Mais revenons à la littérature. Il y a dans la littérature, dit Deleuze, une lignée souterraine et "prestigieuse" (le vrai prestige, celui des êtres qui ne servent à rien ni à personne, des marginaux, des parasites, des clochards ontologiques, les persos des pièces de beckett). Il parle de Kafka et Kleist, on peut y ajouter les Pessoa, Michaux, Beckett, Carver, Bove...  Un homme qui dort, de Perec, bien sûr.

Les grands livres de littérature parlent-ils d'autre chose que de ce basculement tragique hors des rails de la vie réglée, calculée, commune?

N'est-ce pas le sujet même, le récit même, de La métamorphose, de Bartleby? Ce n'est que cela: une métaphore concrète, physiologique, de la littérature. Métabolisation est le mot, je crois.
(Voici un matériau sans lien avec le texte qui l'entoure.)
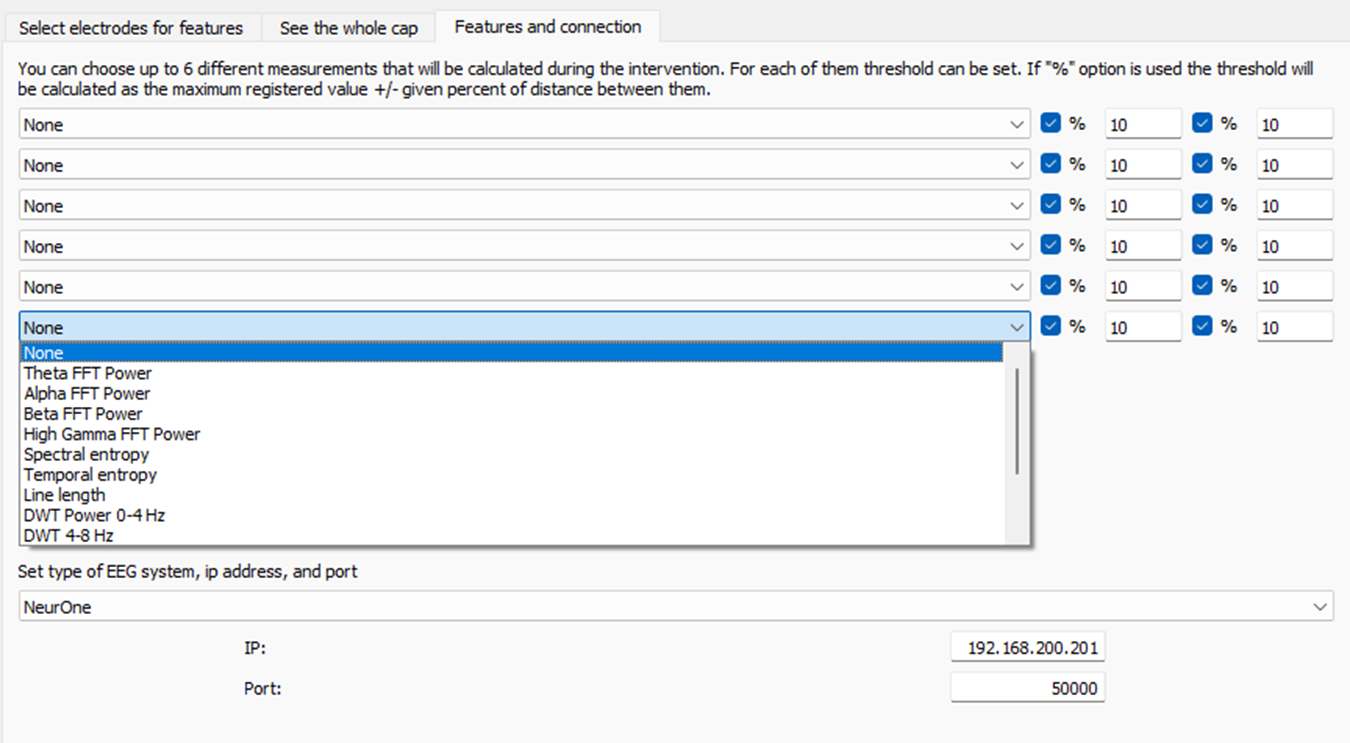Select Theta FFT Power from dropdown list
This screenshot has height=743, width=1350.
(88, 373)
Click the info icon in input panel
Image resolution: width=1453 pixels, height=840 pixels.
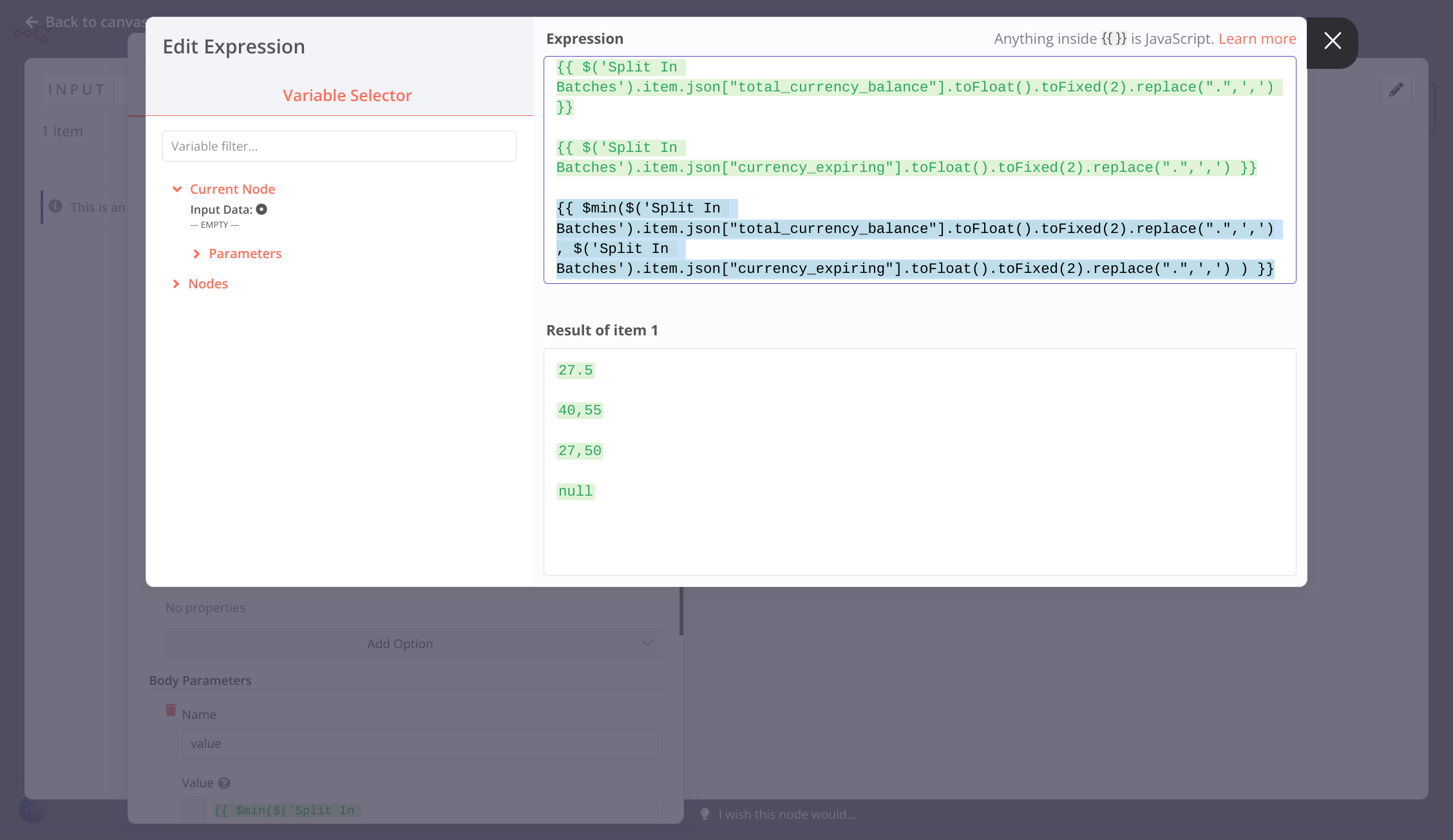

L'écrivain, c'est l'homme qui se transforme en blatte, dans sa chambre, et qui n'émet plus que des grésillements imperceptibles. Le sujet c'est cette métamorphose, et cette métamorphose c'est ce que peut la littérature, l'expérience littéraire; le personnage, c'est un écrivain – paradoxalement là-encore, puisque c'est le vrai statut de l'écrivain (pas fonctionnaire des lettres, bien sûr), que de dés-écrire, se dés-inscrire (de la vie) en écrivant, dés-œuvrer par le dés-œuvre et dés-oeuvrement qu'est sa vie. Donc il n'écrit pas, il arrête d'écrire au sens précis où il ne s'inscrit plus dans la vie. C'est une sorte d'arrêt, de protestation, de suspension; Bartleby le scribe, une histoire de Wall Street (titre complet de la nouvelle de Melville). Je préférerais ne pas le faire, et la première chose nommée qu'il préférerait ne pas ou ne plus faire, c'est précisément écrire. Il a gagné quoi? Le droit d'être une "pure passivité patiente" (blanchot) devant une fenêtre aveugle donnant sur un mur aveugle. A la fin, qui était-il, se demande l'avoué qui l'avait engagé. J'ai mené, dit-il, une vague enquête qui a mené à des renseignements vagues, dont celui-ci, quand-même: il avait travaillé un moment comme préposé aux lettres au rebut, chargé de brûler ces milliers et milliers de courriers postaux qui n'avaient jamais trouvé de destinataire, traces de vies qui ne sont plus. "Lettres au rebut. Est-ce que cela ne sonne pas comme Hommes au rebut?":

 "Parfois, entre les feuillets pliés, le clerc trouve une bague - le doigt auquel elle était destinée se décompose peut-être dans la tombe -; un billet de banque vite expédié par charité - celui qu'il aurait soulagé ne mange plus, et n'aura plus jamais faim -; un pardon pour ceux qui sont morts désespérés; un espoir pour ceux qui sont morts sans illusion; de bonnes nouvelles pour ceux qui sont morts écrasés sous le poids d'insupportables désastres. Messages de vie, ces lettres se précipitent vers la mort. Ah, Bartleby! Ah, Humanité!". (trad. C. Garcin & T. Gillybœuf, finitude ed., 2021).

 

Le désoeuvrement, concept qui compte aussi chez Foucault, au point que la question de la folie, pour lui, concerne cela: la folie, absence d'œuvre. Son goût pour les écrivains dont l’œuvre est folle, dont on ne sait quoi faire ni penser. Raymond roussel (impressions d'afrique, locus solus, comment j'ai écrit certains de mes livres). Mais folie non pas comme l'exception qui fait basculer hors de la littérature, plutôt comme la condition même qui rend possible l'espace littéraire, sans laquelle il n'est tout simplement aucune littérature. Marginalement, considérer le débat raison/folie entre Foucault et Derrida. La folie du cogito. Pour Derrida, la "folie" n'est pas l'envers de la raison, ce que la raison veut expulser au dehors d'elle-même, mais la raison, la rationalité, sont elles-mêmes un affolement. Foucault tend, pour Derrida, à trop opposer folie et raison, diabolisant ainsi la raison, la philosophie comme agent de dressage (le grand renfermement par le Savoir-Pouvoir, comme en écho à l'oubli de l'être par la technique chez Heidegger, dont il disait être très proche).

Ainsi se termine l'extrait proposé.